As noted, the causes of action for unjust enrichment or quantum meruit require the Plaintiff to allege that it conferred a benefit upon the Defendants and as to which it would be unjust to permit the Defendants to retain the benefit or circumstances in which it reasonably expected compensation. The Defendants dispute the existence of a benefit conferred by the Plaintiff on the Defendants. They assert any benefit arising from the services provided by the Plaintiff accrued to the patients only and not the Defendants.

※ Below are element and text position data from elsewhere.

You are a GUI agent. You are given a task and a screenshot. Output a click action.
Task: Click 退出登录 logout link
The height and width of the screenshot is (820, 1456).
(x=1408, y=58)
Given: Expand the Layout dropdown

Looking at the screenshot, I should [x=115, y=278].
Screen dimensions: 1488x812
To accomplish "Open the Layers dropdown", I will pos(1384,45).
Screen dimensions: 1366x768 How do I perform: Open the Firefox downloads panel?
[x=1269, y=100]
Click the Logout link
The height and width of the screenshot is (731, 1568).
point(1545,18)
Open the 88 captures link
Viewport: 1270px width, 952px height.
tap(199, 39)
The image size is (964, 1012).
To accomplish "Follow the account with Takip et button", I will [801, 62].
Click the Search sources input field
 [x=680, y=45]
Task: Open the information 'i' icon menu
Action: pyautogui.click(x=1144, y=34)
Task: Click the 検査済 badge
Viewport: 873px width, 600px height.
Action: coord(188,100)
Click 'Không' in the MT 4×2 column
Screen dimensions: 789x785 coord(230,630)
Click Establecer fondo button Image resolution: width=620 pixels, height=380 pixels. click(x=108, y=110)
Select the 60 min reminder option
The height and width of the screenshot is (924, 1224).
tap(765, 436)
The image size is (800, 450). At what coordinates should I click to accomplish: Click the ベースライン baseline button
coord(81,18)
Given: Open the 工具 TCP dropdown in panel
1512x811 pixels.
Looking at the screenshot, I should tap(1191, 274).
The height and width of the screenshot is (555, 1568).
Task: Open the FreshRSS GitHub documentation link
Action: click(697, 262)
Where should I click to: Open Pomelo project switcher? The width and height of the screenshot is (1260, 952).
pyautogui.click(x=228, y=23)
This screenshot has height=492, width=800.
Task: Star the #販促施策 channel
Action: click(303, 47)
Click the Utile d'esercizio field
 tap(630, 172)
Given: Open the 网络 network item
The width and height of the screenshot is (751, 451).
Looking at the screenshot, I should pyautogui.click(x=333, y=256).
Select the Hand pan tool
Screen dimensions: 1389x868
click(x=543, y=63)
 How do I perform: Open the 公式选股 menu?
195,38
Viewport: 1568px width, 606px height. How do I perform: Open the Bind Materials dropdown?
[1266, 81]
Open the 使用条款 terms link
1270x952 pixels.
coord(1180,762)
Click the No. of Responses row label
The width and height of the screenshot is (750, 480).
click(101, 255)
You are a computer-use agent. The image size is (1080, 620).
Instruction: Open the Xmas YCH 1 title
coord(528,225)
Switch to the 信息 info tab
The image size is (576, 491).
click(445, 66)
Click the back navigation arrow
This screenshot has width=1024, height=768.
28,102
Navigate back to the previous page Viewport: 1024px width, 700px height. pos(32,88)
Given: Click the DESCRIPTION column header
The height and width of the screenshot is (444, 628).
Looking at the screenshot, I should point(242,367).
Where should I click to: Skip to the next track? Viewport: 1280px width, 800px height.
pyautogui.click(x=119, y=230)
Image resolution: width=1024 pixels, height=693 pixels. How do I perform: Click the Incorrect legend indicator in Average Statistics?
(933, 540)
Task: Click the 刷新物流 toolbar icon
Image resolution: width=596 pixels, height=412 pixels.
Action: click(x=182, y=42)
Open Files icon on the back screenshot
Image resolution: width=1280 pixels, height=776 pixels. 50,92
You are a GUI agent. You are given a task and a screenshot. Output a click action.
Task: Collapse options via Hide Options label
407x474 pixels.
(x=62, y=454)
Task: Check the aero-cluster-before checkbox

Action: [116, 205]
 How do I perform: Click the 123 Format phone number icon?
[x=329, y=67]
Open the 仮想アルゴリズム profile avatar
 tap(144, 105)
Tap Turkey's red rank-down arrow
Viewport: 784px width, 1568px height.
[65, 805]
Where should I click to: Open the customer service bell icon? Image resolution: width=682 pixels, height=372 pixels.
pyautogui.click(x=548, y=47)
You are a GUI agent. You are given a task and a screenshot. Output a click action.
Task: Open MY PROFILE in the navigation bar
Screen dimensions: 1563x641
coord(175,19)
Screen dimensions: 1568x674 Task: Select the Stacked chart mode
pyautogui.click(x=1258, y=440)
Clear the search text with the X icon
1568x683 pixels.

However, even assuming the Plaintiff must establish a benefit to sustain both theories, the Court finds that the pleading alleges sufficient facts concerning a benefit conferred on the Defendants. The Complaint asserts the Defendants represented to their insureds that their plans afforded them rights to out-of-network services and indeed charged higher premiums for such rights. They also acknowledged that insureds were entitled to seek and receive emergency services from out-of-network providers without risk of balance billing, consistent with statutory and regulatory obligations to which the Defendants were subject. The Complaint alleges the performance by the Plaintiff of out-of-network emergency or pre-authorized services for the Defendants' patients/insureds enabled the Defendants to discharge their contractual and/or legal obligations to those patients by permitting them to obtain such services. In light of these allegations, the Court finds that, under the Printing Mart-Morristown test, the facts pleaded are sufficient from which to glean the fundament of a cause of action for quasi-contractual relief.

The Defendants cite cases, none of which are controlling on this Court, in which the courts did determine that an insurer/payor received no benefit when a provider merely provided a service to an insured. The courts in those cases concluded that the only outcome for the payor in such circumstances was a demand for payment. Such courts noted that the payor is indifferent as to which out-of-network provider the patient/insured actually chooses.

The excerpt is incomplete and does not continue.